ROME -- President Bush, determined not to upstage the funeral of Pope John Paul II, kept an unusually low profile in Rome yesterday, although former President Bill Clinton gave a television interview watched by millions.

"He recognizes the significance of the moment," White House spokesman Scott McClellan said of Mr. Bush. "And the focus rightly should be on the Holy Father."

Mr. Bush became the first president in years to conduct a full day's schedule on foreign soil without allowing a single press question, photograph or even fleeting image on videotape. His father, the first President Bush, also refrained from interviews. [...]

Photographers and TV news crews accompanying Mr. Bush said they could not remember another foreign trip during which they were unable to capture an image of a president at least walking through a doorway.

The White House promised to issue a couple of photos taken by in-house photographers, although some news agencies are reluctant to publish such photos.

■ DATASET ENTRIES:
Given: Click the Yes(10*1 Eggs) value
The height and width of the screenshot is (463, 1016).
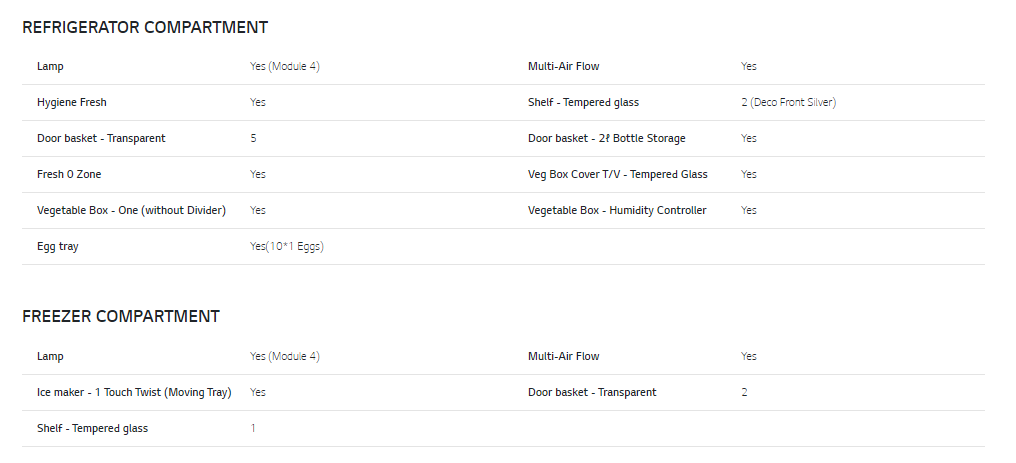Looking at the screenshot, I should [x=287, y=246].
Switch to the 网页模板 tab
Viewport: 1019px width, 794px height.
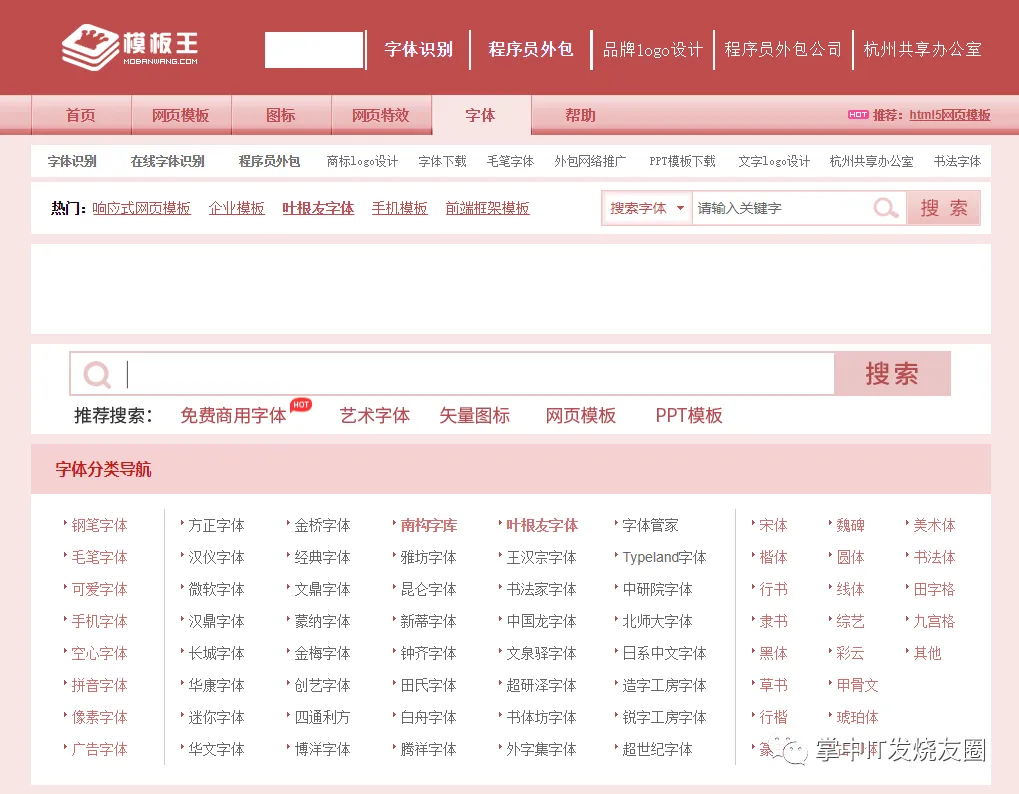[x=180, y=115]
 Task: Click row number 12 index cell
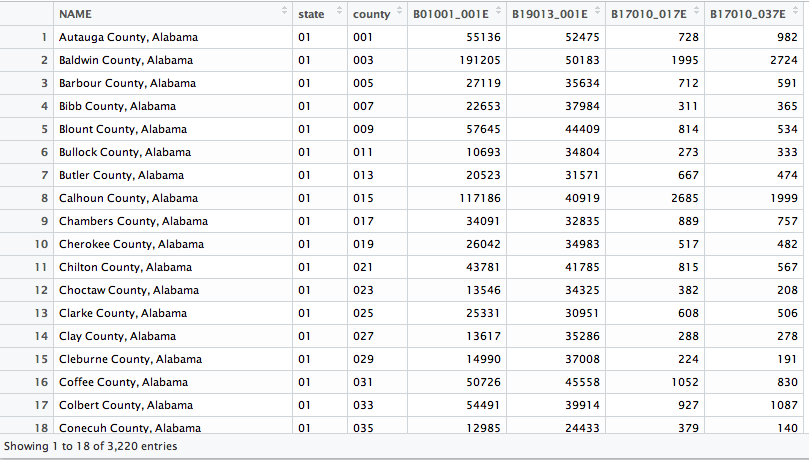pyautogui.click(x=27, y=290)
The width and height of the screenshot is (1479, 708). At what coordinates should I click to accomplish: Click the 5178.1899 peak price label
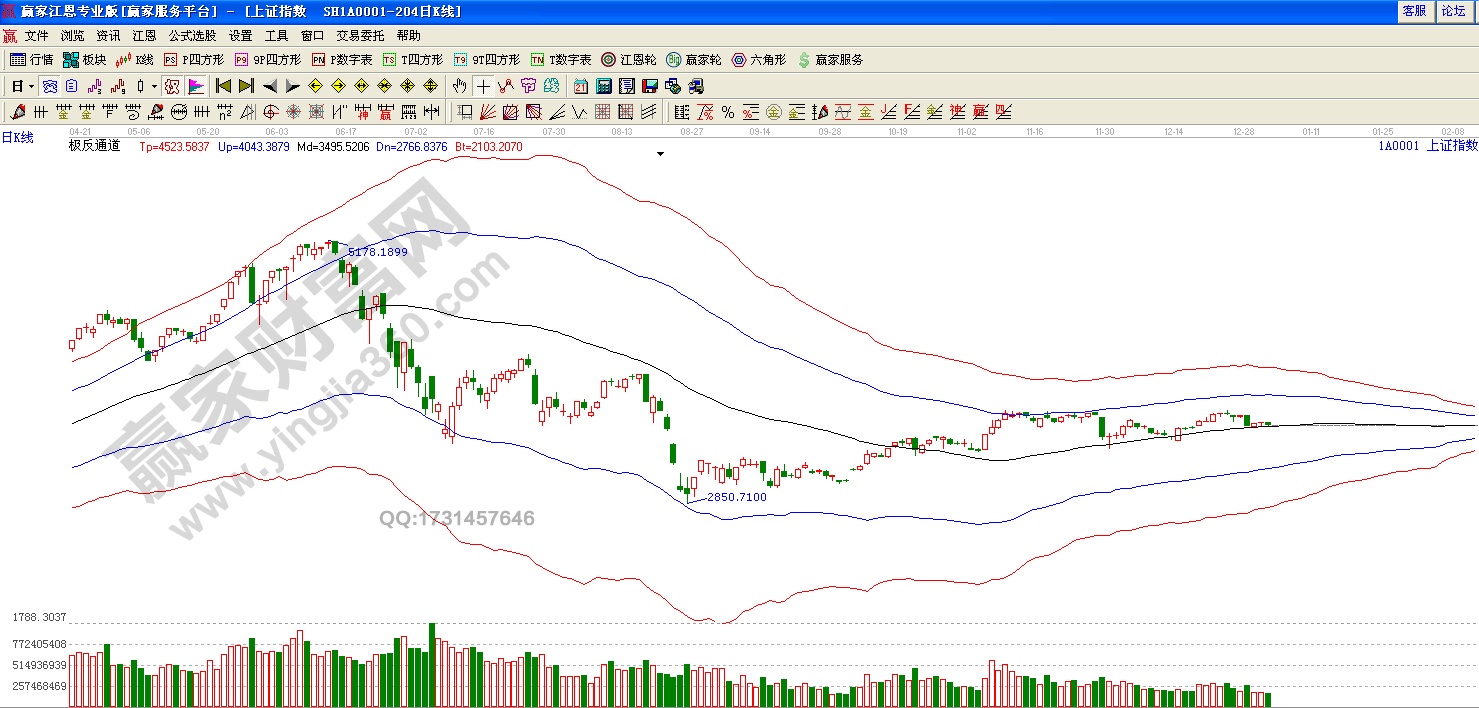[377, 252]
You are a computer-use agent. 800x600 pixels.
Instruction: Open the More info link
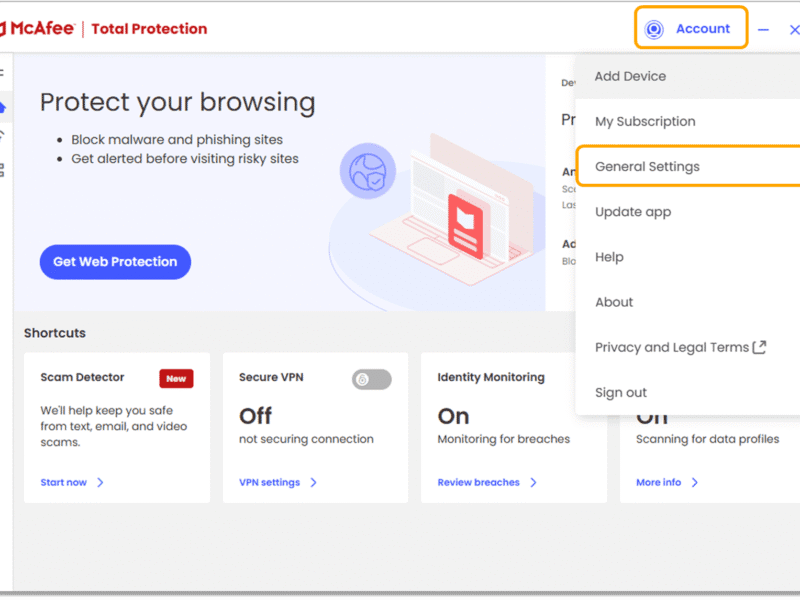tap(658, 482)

■ TO DO:
1/ In the article on President Bush in Rome, who said that "the focus rightly should be on the Holy Father"?
2/ Decide whether each statement agrees with the article on President Bush in Rome. Answer yes or no, and quote the deciding words.
(a) Former President Bill Clinton gave a television interview.
(b) The first President Bush gave interviews during the visit.
(c) Every news agency is willing to publish the White House photos.
3/ Carry on the article on President Bush in Rome, starting after its last sentence.

■ ANSWERS FOR THE EXERCISE:
1/ White House spokesman Scott McClellan.

2/
(a) Yes: "former President Bill Clinton gave a television interview watched by millions."
(b) No: "His father, the first President Bush, also refrained from interviews."
(c) No: "some news agencies are reluctant to publish such photos."

3/
While Mr. Bush stayed out of sight during a dinner with Mr. Berlusconi, photographers were able to watch Mr. Clinton stroll through an elaborate formal garden before the dinner at Villa Madama, a stunning hilltop estate overlooking Rome.

Although the president steered clear of the press, Mr. McClellan answered a few questions from reporters on the substance of Mr. Bush's meetings.

The spokesman said the president and Mr. Berlusconi discussed last month's accidental killing by U.S. troops of an Italian intelligence officer who was rescuing an Italian journalist in Iraq.

"Prime Minister Berlusconi wanted to talk about it and the president welcomed the discussion," Mr. McClellan said. "The president reiterated our regret over the incident."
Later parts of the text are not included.